Annemi toprağa vereli yaklaşık bir saat oluyordu. Cenazede Yaren yoktu. Desteğine en fazla ihtiyaç duyduğum insan bir anda ortadan kaybolmuştu. Görkem Amcaya sorduğumda sadece geçiştirildim.
Yorgun bedenimi önüne geldiğim apartmandan içeri sokarak merdivenlere doğru yürüdüm iki kat çıkınca bizim kapıyı gördüm. Kapının dışın annemin el emeğiyle yaptığı üstünde hoş geldiniz yazan kapı süsüyle karşılaştığım an gözlerim dolmaya başladı. Ama dayandım zorlanarak da olsam anahtarımı çıkarıp kapı kilidini çevirdim ve kapıyı araladım. İçeri doğru bir iki adım daha atarak salona girmeyi başardım.
(Kapı süsü)
Salondaki vazoda annemin ve Yaren'in en sevdiği çiçek olan papatya duruyordu. Uzun zamandır ilgilenmeme rağmen oldukça canlı duruyordu çiçekler. Sanırım ben yokken biri gelip sularını değiştirmişti. Annem olamayacağına göre Yaren olmalıydı.
(papatyalar)
Vazoya bakarak içinde sadece burukluk bulunduran bir gülümseme takındım. Ama yanına gidemedim bilmiyorum belki de cesaret edemedim. İnsan bazen en sevdiği anılardan da kaçabiliyormuş bunu da öğrenmiş oldum. Arkamı dönüp annemin odasına gittim. Her adım atışımda kokusu biraz daha yaklaştı.
Adımlarımın artışı ve gözyaşlarım doğru orantılı olarak ilerliyordu.
Bir adım attım.
Gözlerimi kapattım.
Durdum.
Sonra tekrar bir adım attım.
Yine durdum.
Kendimi zorladım yatak odasına son bir adım kaldı ayağımı kaldırdım. Gözlerimi yine kapattım fakat ayağım hava kaldı. Bir daha duyamayacağınızı bildiğiniz kokuları solumaya çekinirsiniz sanki siz soludukça koku tükenecekmiş gibi...
Bende de öyle oldu arkama bakmadan evden koşar adımlarla çıktım. Cesaretim yoktu. Odaya girince annemi görememek canımı yakacaktı. Ve insanların korkunca en sık yaptığı şeyi yaptım işte...
Evet, kaçtım.
Yollarda ne kadar yürüdüm nasıl yürüdüm bilmiyorum. Ama akşam olmuştu. Eve tek girmek istemiyordum anılarla yüzleşmeye hala cesaretim yoktu. Telefonum çıkarıp Yaren'i aradım.
Telefon
Çaldı.
Çaldı.
Çaldı. Ve açan olmadı. Telefonu kapatıp cebime koydum.
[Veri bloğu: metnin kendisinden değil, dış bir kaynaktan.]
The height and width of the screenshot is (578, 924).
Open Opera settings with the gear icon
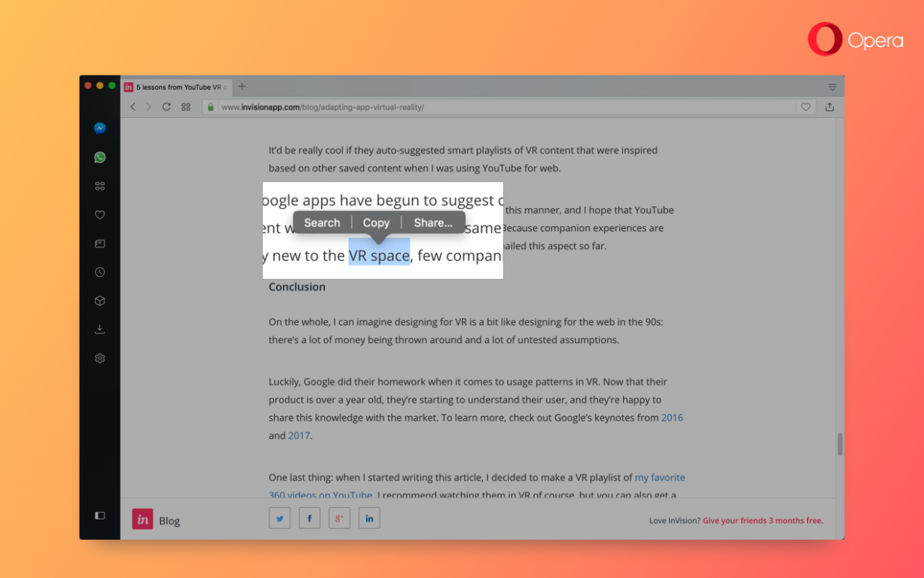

Çaresiz olarak eve yürümeye başladım. Yine binbir zorlukla içeri girip kendimi koltuğa attım. Her yer anılarla doluydu...
Her yer...
Ve oldukça çaresiz hissediyordum.
Acılarla başa çıkmak zordur. Ama anıları olan acılarla başa çıkmak... O çok zordur.
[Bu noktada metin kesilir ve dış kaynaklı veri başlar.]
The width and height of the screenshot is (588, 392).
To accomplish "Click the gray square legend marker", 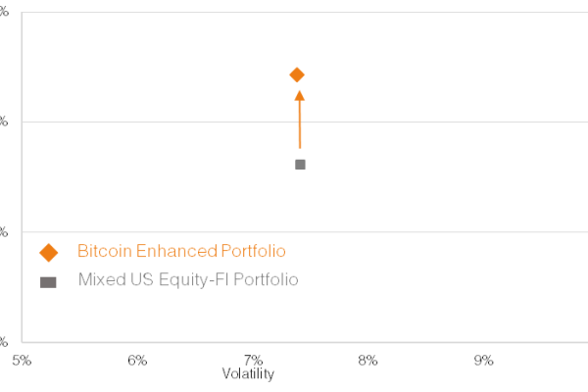I will (48, 281).
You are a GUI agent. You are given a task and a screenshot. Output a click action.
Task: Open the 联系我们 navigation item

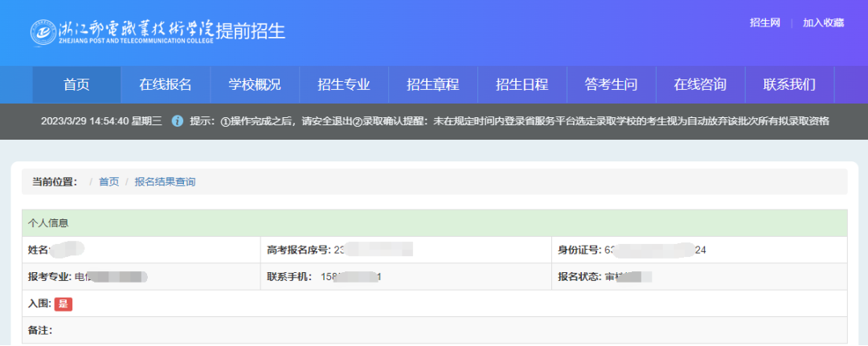pos(789,85)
Koltukta otururken sabahki vazo gözüme çarptı. Kalkıp yanına gittim. Vazonun altına sıkıştırılmış notu da o zaman fark ettim. Sadece "Gidiyorum, Hoşçakal" yazıyordu. Elim karta gitti. Arkasını çevirdim Yaren yazıyordu.
"Hayır, hayır, hayır" durmadan ard arda söylediğim kelimelerdi bunlar. Aynı zamanda kafamı da sağa sola sallıyordum.
Ayaklarım beni taşımayı reddediyordu artık. Kendimi tutamayıp düştüm gözlerimden yaş gelmiyordu.
Başımı omzuma yasladım. Artık yaslanacağım tek şey kendi omzum olacak gibi duruyordu.
Uykuya hasret gözlerim kapandı. Gözlerimi çalan kapının sesine uyanarak açtım. Kalkıp kapıyı açtım. Ve gördüğüm kişiye inanamayarak baktım.
"Aaaa - aaaa- nne?"
BÖLÜM SONU
Merhaba, nasılsınız? umarım iyisinizdir...
Soracak olursanız elhamdülillah iyim ben de :)
Uzun zamandır bölüm atmıyordum okuldan dolayı yoğunum tadımlık da olsa beğenirsiniz inşallah bölümü
Eklemek istedikleriniz varsa kitapla ilgili şeyleri buraya ekleyebilirsiniz...
Kendinize iyi bakın mücadeleyle kalın... ⚡⚡⚡
YOU ARE READING
Mücadelem
ChickLit"Ama nasıl olur zihnim seni hatırlamıyor? " Kollarını belimden çekip tam karşıma geçti. Elini kaldırıp göğsümün sol kısmına koydu. Kalp atışlarımı hissetti. " Çünkü Kalp Tanır Vefa..." Haklıydı. Hafızamda belli bir yeri yoktu ama kalbim onu ta...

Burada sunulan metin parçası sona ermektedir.